## Page excerpt
------------------------------------------------------------------------

So chapter 18 is breathed out by God and profitable, useful to us, for teaching and correcting us. There’s another reason why we can’t just jump over chapter 18: God wrote Bible books as Bible books. They have a beginning, middle and end. They progress. And we need to respect the way God has written it. So we preach passages like this, trusting the Spirit to lead us and teach us. And knowing that we as men of God (and women of God) will be equipped for every good work, and we will not be lead astray by those who seek to twist Scripture to say what they want it to say – because we know the context of the verses they use, and know the themes of the books, and know that the focus of Scripture is Christ, Jesus, the Son of God, not you or me or politics or Israel or Jehovah or health and wealth or anything else people try to make it about! The man of God, complete, equipped for every good work.

------------------------------------------------------------------------

## Material supplied
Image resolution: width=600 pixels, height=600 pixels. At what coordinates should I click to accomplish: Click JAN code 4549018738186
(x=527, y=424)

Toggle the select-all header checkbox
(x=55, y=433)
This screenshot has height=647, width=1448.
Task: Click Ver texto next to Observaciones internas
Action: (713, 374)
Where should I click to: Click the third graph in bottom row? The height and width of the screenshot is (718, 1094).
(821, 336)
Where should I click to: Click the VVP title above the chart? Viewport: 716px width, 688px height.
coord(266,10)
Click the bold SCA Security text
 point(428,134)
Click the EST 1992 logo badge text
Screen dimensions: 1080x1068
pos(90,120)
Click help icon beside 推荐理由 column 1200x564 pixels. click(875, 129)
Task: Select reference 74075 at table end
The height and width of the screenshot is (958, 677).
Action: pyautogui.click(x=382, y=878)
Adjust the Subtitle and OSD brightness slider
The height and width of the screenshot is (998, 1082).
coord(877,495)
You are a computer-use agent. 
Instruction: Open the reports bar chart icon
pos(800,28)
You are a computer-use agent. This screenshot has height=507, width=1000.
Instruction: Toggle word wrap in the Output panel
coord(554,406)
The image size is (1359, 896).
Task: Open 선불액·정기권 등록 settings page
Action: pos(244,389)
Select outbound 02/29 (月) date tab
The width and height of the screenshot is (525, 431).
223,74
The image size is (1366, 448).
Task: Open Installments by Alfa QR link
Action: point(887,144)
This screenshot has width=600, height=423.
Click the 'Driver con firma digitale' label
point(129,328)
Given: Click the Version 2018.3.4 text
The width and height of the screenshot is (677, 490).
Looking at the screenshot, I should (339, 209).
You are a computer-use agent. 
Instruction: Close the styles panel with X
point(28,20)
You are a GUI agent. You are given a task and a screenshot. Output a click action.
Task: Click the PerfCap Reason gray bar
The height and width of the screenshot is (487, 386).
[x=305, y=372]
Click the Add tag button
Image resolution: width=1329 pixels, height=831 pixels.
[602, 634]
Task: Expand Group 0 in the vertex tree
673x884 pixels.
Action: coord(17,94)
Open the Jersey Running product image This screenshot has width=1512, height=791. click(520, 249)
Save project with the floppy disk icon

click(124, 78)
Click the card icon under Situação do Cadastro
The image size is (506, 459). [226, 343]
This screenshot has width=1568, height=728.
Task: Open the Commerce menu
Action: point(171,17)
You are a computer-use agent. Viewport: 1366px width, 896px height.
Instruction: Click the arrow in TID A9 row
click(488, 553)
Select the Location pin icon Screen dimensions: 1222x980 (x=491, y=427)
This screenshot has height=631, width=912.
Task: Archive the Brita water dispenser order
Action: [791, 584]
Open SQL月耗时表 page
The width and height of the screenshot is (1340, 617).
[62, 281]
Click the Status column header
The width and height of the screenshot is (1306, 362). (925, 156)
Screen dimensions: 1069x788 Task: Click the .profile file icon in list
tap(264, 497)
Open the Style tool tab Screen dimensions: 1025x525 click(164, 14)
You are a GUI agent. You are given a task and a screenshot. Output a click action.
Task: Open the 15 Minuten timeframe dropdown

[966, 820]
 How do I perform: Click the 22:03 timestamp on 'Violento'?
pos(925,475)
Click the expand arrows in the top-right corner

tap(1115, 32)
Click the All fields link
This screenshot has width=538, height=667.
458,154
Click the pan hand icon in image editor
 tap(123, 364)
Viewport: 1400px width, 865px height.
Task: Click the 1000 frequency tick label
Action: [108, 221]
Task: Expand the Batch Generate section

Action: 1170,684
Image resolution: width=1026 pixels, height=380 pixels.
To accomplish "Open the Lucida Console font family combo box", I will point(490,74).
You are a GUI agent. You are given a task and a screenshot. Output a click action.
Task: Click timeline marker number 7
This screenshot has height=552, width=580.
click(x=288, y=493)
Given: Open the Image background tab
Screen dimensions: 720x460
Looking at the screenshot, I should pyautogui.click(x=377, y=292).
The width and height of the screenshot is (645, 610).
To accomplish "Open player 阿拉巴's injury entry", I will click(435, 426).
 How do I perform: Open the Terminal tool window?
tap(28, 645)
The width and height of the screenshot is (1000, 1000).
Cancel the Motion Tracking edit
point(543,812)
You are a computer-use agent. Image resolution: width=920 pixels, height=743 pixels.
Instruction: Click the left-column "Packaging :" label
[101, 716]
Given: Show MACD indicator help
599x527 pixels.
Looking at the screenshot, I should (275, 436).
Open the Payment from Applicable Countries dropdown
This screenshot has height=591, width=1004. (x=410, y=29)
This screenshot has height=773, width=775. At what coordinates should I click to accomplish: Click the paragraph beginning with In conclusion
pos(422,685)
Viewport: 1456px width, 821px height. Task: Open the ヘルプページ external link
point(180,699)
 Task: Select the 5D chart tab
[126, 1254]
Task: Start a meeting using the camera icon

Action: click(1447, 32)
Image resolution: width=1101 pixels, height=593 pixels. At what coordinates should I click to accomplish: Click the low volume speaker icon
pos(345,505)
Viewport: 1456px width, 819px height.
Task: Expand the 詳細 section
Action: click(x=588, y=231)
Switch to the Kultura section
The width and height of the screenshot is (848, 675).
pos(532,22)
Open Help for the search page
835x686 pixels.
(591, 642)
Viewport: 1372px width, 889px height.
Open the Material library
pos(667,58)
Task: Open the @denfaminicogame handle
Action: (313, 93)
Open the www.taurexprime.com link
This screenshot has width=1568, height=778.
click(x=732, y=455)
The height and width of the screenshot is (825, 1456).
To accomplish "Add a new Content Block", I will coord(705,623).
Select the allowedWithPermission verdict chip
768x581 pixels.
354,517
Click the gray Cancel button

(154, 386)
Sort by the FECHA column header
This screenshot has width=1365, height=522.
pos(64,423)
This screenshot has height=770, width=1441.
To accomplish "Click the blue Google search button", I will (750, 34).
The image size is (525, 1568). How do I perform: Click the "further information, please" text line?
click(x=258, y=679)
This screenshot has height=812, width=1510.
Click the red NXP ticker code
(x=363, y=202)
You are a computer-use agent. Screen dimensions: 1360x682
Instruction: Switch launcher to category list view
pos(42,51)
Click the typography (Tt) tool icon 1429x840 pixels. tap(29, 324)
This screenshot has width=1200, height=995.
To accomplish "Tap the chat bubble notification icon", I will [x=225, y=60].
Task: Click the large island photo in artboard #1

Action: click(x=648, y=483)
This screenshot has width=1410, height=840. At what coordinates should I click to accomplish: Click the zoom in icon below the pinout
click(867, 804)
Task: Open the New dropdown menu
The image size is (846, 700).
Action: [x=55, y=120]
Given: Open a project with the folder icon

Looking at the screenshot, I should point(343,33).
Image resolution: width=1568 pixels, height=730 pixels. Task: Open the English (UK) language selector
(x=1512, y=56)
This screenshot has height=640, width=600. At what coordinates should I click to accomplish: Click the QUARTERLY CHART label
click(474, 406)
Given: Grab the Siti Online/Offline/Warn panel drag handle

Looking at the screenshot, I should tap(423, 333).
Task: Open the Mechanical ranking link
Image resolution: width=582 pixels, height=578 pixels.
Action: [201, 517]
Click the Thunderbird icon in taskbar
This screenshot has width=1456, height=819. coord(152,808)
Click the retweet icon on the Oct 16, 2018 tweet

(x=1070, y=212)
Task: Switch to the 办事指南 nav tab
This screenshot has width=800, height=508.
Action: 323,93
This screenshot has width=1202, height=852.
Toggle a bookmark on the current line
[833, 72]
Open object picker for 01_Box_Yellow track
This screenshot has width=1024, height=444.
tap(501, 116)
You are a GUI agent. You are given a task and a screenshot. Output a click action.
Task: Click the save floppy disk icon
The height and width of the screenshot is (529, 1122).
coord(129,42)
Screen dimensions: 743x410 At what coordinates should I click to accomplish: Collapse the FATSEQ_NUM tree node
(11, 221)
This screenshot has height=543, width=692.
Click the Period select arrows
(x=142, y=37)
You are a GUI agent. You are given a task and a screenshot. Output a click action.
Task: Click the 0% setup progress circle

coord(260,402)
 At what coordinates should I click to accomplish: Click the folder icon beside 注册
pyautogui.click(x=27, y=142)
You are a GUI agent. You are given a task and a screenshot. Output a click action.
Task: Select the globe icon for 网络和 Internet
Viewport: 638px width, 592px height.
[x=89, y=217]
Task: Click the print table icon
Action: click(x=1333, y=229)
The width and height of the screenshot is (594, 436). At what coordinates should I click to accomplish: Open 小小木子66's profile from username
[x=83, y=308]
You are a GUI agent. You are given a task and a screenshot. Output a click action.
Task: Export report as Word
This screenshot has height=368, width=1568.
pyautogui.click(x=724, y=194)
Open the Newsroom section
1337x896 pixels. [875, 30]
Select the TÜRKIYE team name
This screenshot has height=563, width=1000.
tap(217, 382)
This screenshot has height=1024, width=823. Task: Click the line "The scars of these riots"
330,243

------------------------------------------------------------------------

## Tasks to complete
A - Please update the entries starting at the first one and ending at the line containing "Action: pyautogui.click(x=382, y=878)", replacing "checkbox" with "check box" and leaving everything else unchanged.
B - Continue the passage on Scripture from its final sentence.
The passage on Scripture and the entries are unrelated to each other.

## Per-task answers
A -
Image resolution: width=600 pixels, height=600 pixels. At what coordinates should I click to accomplish: Click JAN code 4549018738186
(x=527, y=424)

Toggle the select-all header check box
(x=55, y=433)
This screenshot has height=647, width=1448.
Task: Click Ver texto next to Observaciones internas
Action: (713, 374)
Where should I click to: Click the third graph in bottom row? The height and width of the screenshot is (718, 1094).
(821, 336)
Where should I click to: Click the VVP title above the chart? Viewport: 716px width, 688px height.
coord(266,10)
Click the bold SCA Security text
 point(428,134)
Click the EST 1992 logo badge text
Screen dimensions: 1080x1068
pos(90,120)
Click help icon beside 推荐理由 column 1200x564 pixels. click(875, 129)
Task: Select reference 74075 at table end
The height and width of the screenshot is (958, 677).
Action: pyautogui.click(x=382, y=878)

B -
So let’s dive in and see what we can learn from this passage. And we’ll start by putting it in context.

Last week’s lesson was for the Israelites: stop pretending to be God. Let God be God. Only God can be God. It’s the same lesson we struggle with. That’s why Paul writes in 1 Cor 10:11 These things happened to them (the Israelites during the Exodus and desert wanderings) as examples for us. They were written down to warn us who live at the end of the age. 12 If you think you are standing strong, be careful not to fall.

Because as we read these stories we see ourselves reflected there. We are quick to complain when things don’t go our way – just like them. We forget what God has done for us. We long to go back to our sinful lives – our pre-Christian lives, forgetting what it was actually like to be ruled by our desires, forgetting what a blessing it is to KNOW the Father, and to have His Spirit with us, in us, at all times.

So last week we looked at the attack of the Amalekites. It was a cowardly attack, attacking those lagging behind at the back of the camp. They attacked without warning, and for no reason. It was a new challenge for the Israelites, a new lesson to learn how to trust the Lord. Who fights for Israel? The Lord fights for Israel. Moses’ hands are raised to the Lord – they win. Moses’ hands are lowered, they lose. Your strength comes from Him. Trust the Lord.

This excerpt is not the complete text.